Exercise prompt
Whenever a line below includes the string "Image", show it.

Data supplied

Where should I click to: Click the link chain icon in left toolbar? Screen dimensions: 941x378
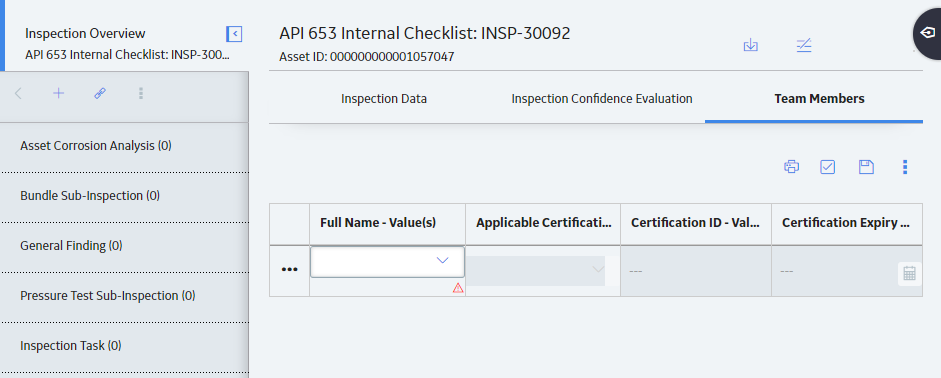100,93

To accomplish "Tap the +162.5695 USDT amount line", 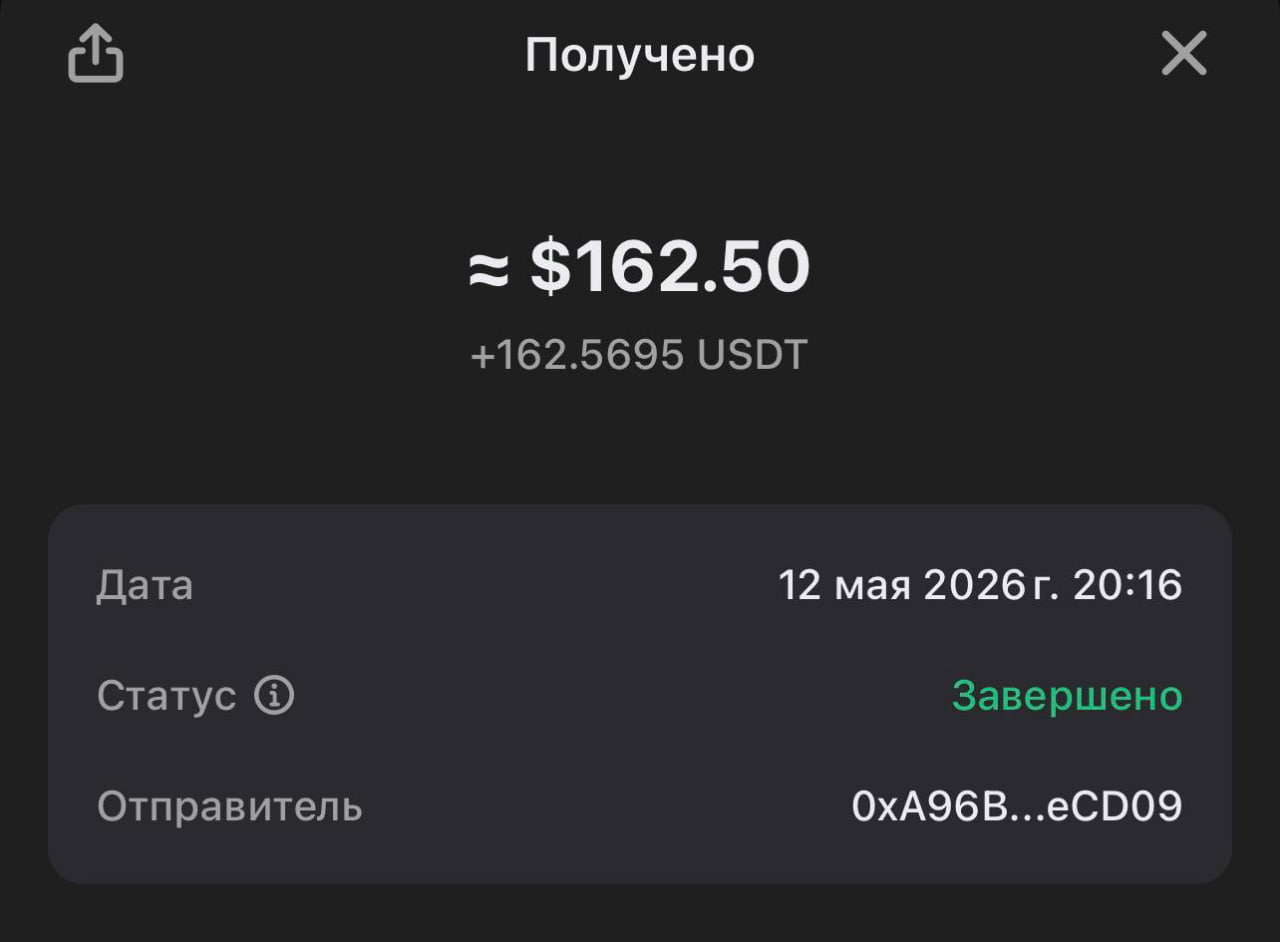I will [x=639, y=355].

--

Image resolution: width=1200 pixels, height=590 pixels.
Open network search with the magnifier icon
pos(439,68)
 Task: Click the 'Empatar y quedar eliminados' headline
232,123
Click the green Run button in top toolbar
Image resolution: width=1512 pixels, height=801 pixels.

Answer to the problem
Image resolution: width=1200 pixels, height=590 pixels.
Image resolution: width=1512 pixels, height=801 pixels.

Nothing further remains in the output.